A Lei da Reciprocidade Comercial, sancionada pelo presidente Lula na sexta-feira (11) e publicada no Diário Oficial da União nesta segunda (14), permite ao governo brasileiro adotar medidas de retaliação contra países ou blocos econômicos que imponham barreiras comerciais injustas aos produtos nacionais. A legislação foi aprovada pelo Congresso sem vetos e entra em vigor imediatamente.
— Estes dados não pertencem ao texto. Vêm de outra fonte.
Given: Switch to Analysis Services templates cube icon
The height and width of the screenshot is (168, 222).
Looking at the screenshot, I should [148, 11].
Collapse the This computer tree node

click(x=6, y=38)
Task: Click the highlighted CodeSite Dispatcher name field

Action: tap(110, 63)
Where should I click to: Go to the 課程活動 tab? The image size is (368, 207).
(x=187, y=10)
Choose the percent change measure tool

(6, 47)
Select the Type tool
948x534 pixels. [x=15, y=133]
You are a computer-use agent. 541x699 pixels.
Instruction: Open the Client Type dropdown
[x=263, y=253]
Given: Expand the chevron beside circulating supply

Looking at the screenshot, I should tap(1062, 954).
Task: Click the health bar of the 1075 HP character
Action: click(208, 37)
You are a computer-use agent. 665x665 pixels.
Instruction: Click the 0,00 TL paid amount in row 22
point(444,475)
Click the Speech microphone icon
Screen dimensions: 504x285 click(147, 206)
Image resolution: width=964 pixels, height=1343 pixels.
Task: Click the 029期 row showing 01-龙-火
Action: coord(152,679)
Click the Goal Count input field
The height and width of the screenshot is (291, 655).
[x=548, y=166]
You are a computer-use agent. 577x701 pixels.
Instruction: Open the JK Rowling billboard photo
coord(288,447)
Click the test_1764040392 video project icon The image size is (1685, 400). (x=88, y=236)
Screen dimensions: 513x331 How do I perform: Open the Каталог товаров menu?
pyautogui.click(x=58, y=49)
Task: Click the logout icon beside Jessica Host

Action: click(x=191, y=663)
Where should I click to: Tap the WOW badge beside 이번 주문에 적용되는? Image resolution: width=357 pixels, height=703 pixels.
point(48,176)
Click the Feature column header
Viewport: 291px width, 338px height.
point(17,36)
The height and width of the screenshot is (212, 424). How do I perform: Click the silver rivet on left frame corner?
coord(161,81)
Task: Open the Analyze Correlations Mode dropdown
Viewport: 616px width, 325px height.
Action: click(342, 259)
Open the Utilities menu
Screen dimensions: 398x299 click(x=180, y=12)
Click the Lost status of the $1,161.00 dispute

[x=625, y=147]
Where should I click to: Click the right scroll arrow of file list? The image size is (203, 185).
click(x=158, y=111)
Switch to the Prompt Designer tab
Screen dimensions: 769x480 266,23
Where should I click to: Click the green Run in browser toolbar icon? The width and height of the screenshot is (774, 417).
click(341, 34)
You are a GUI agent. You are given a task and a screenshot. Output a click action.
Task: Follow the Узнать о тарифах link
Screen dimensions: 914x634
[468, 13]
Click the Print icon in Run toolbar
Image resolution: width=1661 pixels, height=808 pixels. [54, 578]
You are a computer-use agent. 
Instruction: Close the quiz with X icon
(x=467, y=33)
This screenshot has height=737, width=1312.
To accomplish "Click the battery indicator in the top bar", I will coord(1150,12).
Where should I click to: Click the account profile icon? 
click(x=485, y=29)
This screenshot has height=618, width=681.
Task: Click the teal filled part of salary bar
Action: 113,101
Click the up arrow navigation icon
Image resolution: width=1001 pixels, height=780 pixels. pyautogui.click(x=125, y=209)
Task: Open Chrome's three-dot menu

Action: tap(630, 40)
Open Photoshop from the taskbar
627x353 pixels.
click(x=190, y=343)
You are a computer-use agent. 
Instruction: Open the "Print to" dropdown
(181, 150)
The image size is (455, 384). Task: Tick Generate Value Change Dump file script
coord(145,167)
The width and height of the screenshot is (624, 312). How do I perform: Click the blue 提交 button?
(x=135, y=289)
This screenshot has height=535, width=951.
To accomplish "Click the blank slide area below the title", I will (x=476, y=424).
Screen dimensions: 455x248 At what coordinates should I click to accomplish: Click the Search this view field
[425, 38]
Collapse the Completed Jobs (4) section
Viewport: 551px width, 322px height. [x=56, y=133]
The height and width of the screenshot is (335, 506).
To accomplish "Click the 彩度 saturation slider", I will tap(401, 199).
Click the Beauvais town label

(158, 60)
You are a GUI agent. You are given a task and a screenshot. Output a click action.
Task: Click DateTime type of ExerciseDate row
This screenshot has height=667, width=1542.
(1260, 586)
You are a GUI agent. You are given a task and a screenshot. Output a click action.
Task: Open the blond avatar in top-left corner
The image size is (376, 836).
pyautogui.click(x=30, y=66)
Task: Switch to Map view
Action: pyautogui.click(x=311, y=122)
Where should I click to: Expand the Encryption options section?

A medida é uma resposta direta ao aumento de barreiras unilaterais contra exportações brasileiras, especialmente as sobretaxas impostas pelos EUA:
– 10% sobre a maioria dos produtos brasileiros;
– 25% sobre aço e alumínio – setor no qual o Brasil é o 3º maior exportador para os EUA.
Como a lei funcionará?
1. Critério para ação:
– Aplica-se a países/blocos que adotem medidas unilaterais que:
– Prejudiquem a competitividade brasileira;
– Interfiram em decisões soberanas do Brasil.
2. Possíveis retaliações:
– Restrições às importações de bens e serviços do país infrator;
– Sobretaxas ou quotas compensatórias;
– Ações na Organização Mundial do Comércio (OMC).
3. Processo decisório:
– A Camex (Câmara de Comércio Exterior) avaliará cada caso;
– Negociações diplomáticas serão priorizadas antes de medidas retaliatórias.
Guerra comercial e posição do Brasil
– Críticas de Lula: Durante a Cúpula da Celac (9/1), o presidente condenou o “tarifaço” dos EUA e afirmou que o Brasil usará “todas as formas de negociação”, incluindo disputas na OMC, antes de retaliar.
– Alvo principal: A lei mira especialmente as tarifas de Trump, mas também serve como instrumento contra futuras barreiras de outros parceiros comerciais.
O governo aguarda desdobramentos das negociações com os EUA, mas a lei já está pronta para ser acionada se necessário.